**Records from a pointing dataset:**
========================================================================
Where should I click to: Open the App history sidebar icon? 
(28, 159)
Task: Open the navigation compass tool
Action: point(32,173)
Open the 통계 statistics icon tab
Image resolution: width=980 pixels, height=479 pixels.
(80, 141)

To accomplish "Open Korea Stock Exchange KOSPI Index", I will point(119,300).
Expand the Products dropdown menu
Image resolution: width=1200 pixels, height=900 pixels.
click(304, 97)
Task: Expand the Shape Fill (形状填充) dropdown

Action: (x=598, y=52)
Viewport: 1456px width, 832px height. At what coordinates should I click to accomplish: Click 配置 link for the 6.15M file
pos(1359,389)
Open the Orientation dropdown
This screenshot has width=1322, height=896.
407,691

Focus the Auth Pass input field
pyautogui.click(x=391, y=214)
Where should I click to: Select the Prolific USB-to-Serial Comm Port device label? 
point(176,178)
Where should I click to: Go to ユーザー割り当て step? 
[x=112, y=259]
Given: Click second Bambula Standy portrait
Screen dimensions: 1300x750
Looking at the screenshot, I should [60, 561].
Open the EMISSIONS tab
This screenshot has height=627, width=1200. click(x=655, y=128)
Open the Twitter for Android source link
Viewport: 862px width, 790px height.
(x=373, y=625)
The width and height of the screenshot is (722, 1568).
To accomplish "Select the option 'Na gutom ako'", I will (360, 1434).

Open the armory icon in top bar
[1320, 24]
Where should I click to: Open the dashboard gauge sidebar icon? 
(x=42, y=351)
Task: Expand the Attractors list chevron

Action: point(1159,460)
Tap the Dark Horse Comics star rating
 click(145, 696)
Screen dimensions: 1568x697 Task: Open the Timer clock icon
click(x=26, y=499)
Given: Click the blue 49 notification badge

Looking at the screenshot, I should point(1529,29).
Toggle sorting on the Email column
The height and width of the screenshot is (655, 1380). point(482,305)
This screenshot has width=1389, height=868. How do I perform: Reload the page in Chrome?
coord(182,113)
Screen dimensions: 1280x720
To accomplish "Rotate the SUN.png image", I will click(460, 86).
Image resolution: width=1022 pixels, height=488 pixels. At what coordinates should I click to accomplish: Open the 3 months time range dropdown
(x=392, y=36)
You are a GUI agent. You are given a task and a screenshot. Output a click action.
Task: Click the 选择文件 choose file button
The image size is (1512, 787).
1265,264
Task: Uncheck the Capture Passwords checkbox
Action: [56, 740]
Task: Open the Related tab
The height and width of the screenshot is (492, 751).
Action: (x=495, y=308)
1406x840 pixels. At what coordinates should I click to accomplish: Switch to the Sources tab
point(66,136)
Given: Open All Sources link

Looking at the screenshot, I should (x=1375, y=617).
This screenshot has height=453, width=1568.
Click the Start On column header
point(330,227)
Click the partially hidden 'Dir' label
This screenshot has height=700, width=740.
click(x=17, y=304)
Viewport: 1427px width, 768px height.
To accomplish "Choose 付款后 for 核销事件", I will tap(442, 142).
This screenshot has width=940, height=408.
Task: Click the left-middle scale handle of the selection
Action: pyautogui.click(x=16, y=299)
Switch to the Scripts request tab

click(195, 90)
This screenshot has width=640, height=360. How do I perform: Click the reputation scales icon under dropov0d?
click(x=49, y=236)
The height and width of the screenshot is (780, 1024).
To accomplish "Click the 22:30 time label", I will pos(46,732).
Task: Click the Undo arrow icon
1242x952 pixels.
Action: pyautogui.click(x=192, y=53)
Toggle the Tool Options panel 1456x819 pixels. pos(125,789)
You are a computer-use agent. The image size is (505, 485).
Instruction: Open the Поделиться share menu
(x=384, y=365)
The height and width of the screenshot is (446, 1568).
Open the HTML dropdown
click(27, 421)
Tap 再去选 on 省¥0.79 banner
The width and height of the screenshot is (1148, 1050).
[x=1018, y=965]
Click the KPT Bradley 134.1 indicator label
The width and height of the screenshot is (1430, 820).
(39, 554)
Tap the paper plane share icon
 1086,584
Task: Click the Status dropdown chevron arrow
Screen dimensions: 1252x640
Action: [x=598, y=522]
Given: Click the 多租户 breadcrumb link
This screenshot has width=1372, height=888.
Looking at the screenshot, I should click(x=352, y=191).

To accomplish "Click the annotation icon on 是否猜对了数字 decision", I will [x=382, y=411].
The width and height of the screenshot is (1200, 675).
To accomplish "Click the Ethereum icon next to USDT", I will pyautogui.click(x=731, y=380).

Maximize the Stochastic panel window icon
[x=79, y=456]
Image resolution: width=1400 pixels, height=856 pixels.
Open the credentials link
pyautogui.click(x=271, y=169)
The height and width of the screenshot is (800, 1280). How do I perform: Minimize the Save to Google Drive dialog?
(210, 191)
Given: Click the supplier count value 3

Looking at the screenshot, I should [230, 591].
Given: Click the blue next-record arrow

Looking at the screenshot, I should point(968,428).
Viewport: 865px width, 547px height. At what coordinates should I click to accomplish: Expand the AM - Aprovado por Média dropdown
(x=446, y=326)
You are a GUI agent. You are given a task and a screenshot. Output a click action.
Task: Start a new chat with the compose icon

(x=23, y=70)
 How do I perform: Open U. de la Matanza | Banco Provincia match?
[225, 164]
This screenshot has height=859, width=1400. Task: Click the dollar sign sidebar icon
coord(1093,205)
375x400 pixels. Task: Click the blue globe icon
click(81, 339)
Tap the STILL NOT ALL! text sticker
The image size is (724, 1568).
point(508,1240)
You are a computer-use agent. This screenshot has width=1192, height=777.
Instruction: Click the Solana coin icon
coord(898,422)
========================================================================
**What to work on:** Give these lines again, replacing "Where should I click to" with "Where do I click to" everywhere, and leave everything else unchanged.

**Task result:**
Where do I click to: Open the App history sidebar icon? 
(28, 159)
Task: Open the navigation compass tool
Action: point(32,173)
Open the 통계 statistics icon tab
Image resolution: width=980 pixels, height=479 pixels.
(80, 141)

To accomplish "Open Korea Stock Exchange KOSPI Index", I will point(119,300).
Expand the Products dropdown menu
Image resolution: width=1200 pixels, height=900 pixels.
click(304, 97)
Task: Expand the Shape Fill (形状填充) dropdown

Action: (x=598, y=52)
Viewport: 1456px width, 832px height. At what coordinates should I click to accomplish: Click 配置 link for the 6.15M file
pos(1359,389)
Open the Orientation dropdown
This screenshot has width=1322, height=896.
407,691

Focus the Auth Pass input field
pyautogui.click(x=391, y=214)
Where do I click to: Select the Prolific USB-to-Serial Comm Port device label? 
point(176,178)
Where do I click to: Go to ユーザー割り当て step? 
[x=112, y=259]
Given: Click second Bambula Standy portrait
Screen dimensions: 1300x750
Looking at the screenshot, I should [60, 561].
Open the EMISSIONS tab
This screenshot has height=627, width=1200. click(x=655, y=128)
Open the Twitter for Android source link
Viewport: 862px width, 790px height.
(x=373, y=625)
The width and height of the screenshot is (722, 1568).
To accomplish "Select the option 'Na gutom ako'", I will (360, 1434).

Open the armory icon in top bar
[1320, 24]
Where do I click to: Open the dashboard gauge sidebar icon? 
(x=42, y=351)
Task: Expand the Attractors list chevron

Action: point(1159,460)
Tap the Dark Horse Comics star rating
 click(145, 696)
Screen dimensions: 1568x697 Task: Open the Timer clock icon
click(x=26, y=499)
Given: Click the blue 49 notification badge

Looking at the screenshot, I should point(1529,29).
Toggle sorting on the Email column
The height and width of the screenshot is (655, 1380). point(482,305)
This screenshot has width=1389, height=868. How do I perform: Reload the page in Chrome?
coord(182,113)
Screen dimensions: 1280x720
To accomplish "Rotate the SUN.png image", I will click(460, 86).
Image resolution: width=1022 pixels, height=488 pixels. At what coordinates should I click to accomplish: Open the 3 months time range dropdown
(x=392, y=36)
You are a GUI agent. You are given a task and a screenshot. Output a click action.
Task: Click the 选择文件 choose file button
The image size is (1512, 787).
1265,264
Task: Uncheck the Capture Passwords checkbox
Action: [56, 740]
Task: Open the Related tab
The height and width of the screenshot is (492, 751).
Action: (x=495, y=308)
1406x840 pixels. At what coordinates should I click to accomplish: Switch to the Sources tab
point(66,136)
Given: Open All Sources link

Looking at the screenshot, I should (x=1375, y=617).
This screenshot has height=453, width=1568.
Click the Start On column header
point(330,227)
Click the partially hidden 'Dir' label
This screenshot has height=700, width=740.
click(x=17, y=304)
Viewport: 1427px width, 768px height.
To accomplish "Choose 付款后 for 核销事件", I will tap(442, 142).
This screenshot has width=940, height=408.
Task: Click the left-middle scale handle of the selection
Action: pyautogui.click(x=16, y=299)
Switch to the Scripts request tab

click(195, 90)
This screenshot has width=640, height=360. How do I perform: Click the reputation scales icon under dropov0d?
click(x=49, y=236)
The height and width of the screenshot is (780, 1024).
To accomplish "Click the 22:30 time label", I will pos(46,732).
Task: Click the Undo arrow icon
1242x952 pixels.
Action: pyautogui.click(x=192, y=53)
Toggle the Tool Options panel 1456x819 pixels. pos(125,789)
You are a computer-use agent. The image size is (505, 485).
Instruction: Open the Поделиться share menu
(x=384, y=365)
The height and width of the screenshot is (446, 1568).
Open the HTML dropdown
click(27, 421)
Tap 再去选 on 省¥0.79 banner
The width and height of the screenshot is (1148, 1050).
[x=1018, y=965]
Click the KPT Bradley 134.1 indicator label
The width and height of the screenshot is (1430, 820).
(39, 554)
Tap the paper plane share icon
 1086,584
Task: Click the Status dropdown chevron arrow
Screen dimensions: 1252x640
Action: [x=598, y=522]
Given: Click the 多租户 breadcrumb link
This screenshot has width=1372, height=888.
Looking at the screenshot, I should click(x=352, y=191).

To accomplish "Click the annotation icon on 是否猜对了数字 decision", I will [x=382, y=411].
The width and height of the screenshot is (1200, 675).
To accomplish "Click the Ethereum icon next to USDT", I will pyautogui.click(x=731, y=380).

Maximize the Stochastic panel window icon
[x=79, y=456]
Image resolution: width=1400 pixels, height=856 pixels.
Open the credentials link
pyautogui.click(x=271, y=169)
The height and width of the screenshot is (800, 1280). How do I perform: Minimize the Save to Google Drive dialog?
(210, 191)
Given: Click the supplier count value 3

Looking at the screenshot, I should [230, 591].
Given: Click the blue next-record arrow

Looking at the screenshot, I should point(968,428).
Viewport: 865px width, 547px height. At what coordinates should I click to accomplish: Expand the AM - Aprovado por Média dropdown
(x=446, y=326)
You are a GUI agent. You are given a task and a screenshot. Output a click action.
Task: Start a new chat with the compose icon

(x=23, y=70)
 How do I perform: Open U. de la Matanza | Banco Provincia match?
[225, 164]
This screenshot has height=859, width=1400. Task: Click the dollar sign sidebar icon
coord(1093,205)
375x400 pixels. Task: Click the blue globe icon
click(81, 339)
Tap the STILL NOT ALL! text sticker
The image size is (724, 1568).
point(508,1240)
You are a computer-use agent. This screenshot has width=1192, height=777.
Instruction: Click the Solana coin icon
coord(898,422)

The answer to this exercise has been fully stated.